***** Supplied material

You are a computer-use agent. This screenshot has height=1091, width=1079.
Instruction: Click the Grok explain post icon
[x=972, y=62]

**********
***** Supplied material

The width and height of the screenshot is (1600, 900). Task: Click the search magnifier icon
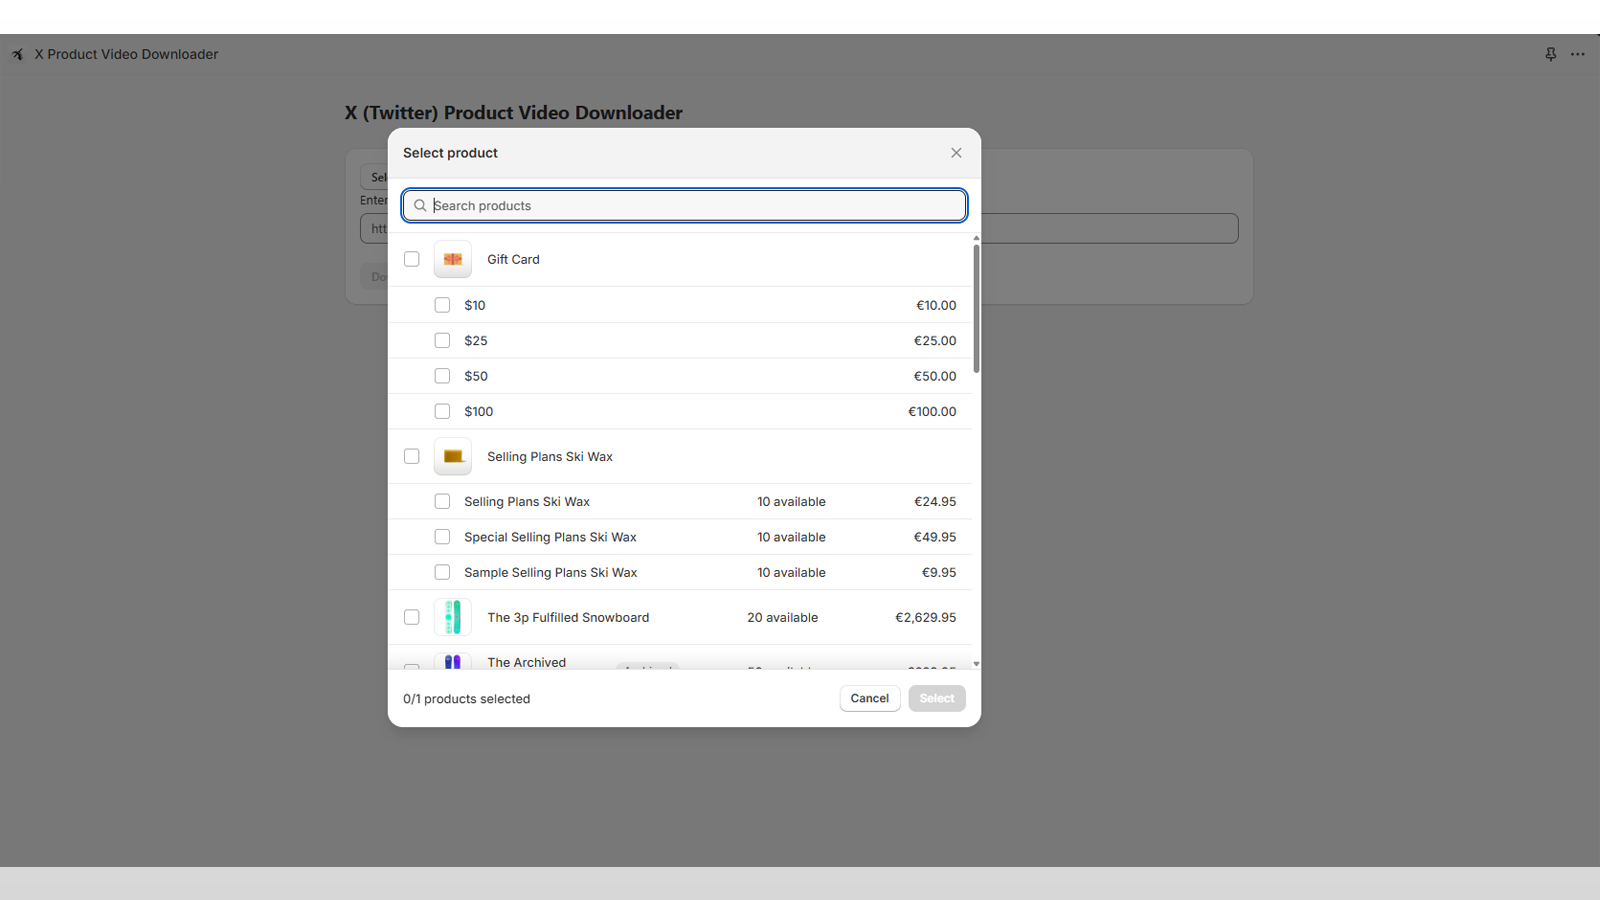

**********
***** Supplied material

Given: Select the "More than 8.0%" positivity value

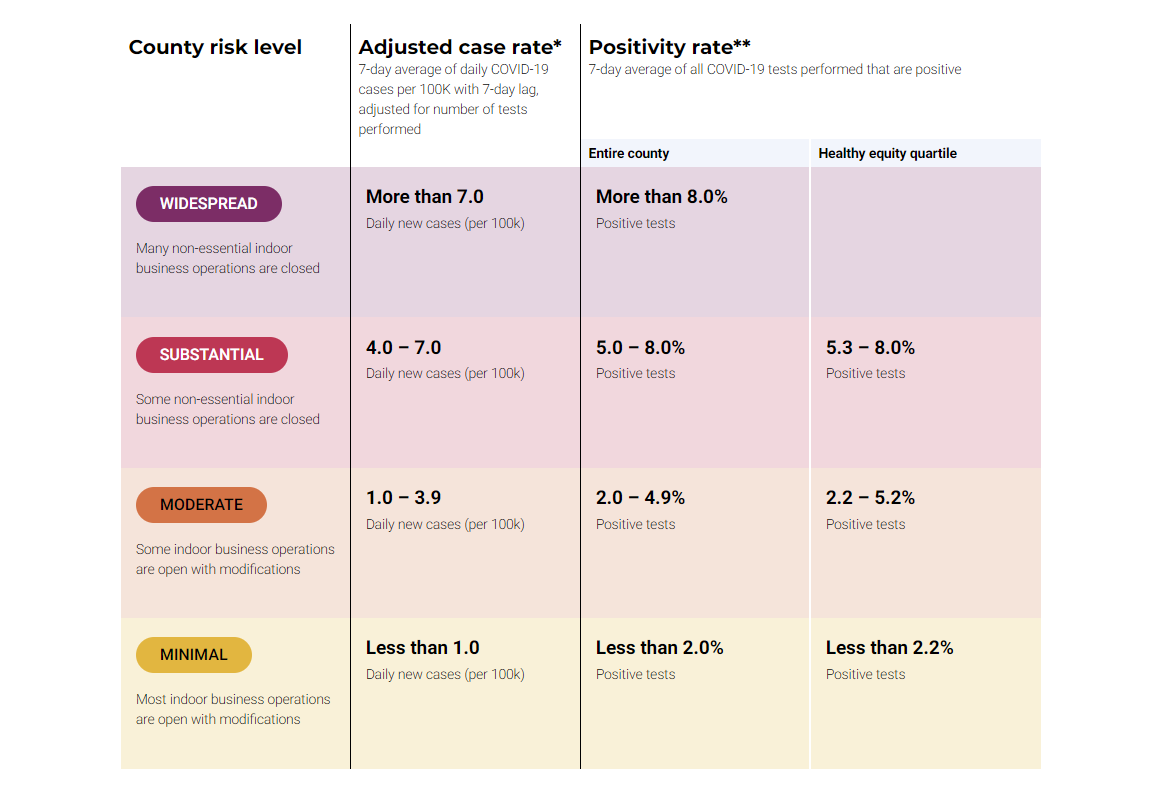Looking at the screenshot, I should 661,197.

**********

* **Exercise objective**
Please copy out only the lines starting at the one containing "You are a computer-use" and ending at the one containing "[x=972, y=62]", shifting each coordinate in the answers up by 65 and leaving everything else as it stands.

* **Result of the exercise**
You are a computer-use agent. This screenshot has height=1091, width=1079.
Instruction: Click the Grok explain post icon
[x=1037, y=127]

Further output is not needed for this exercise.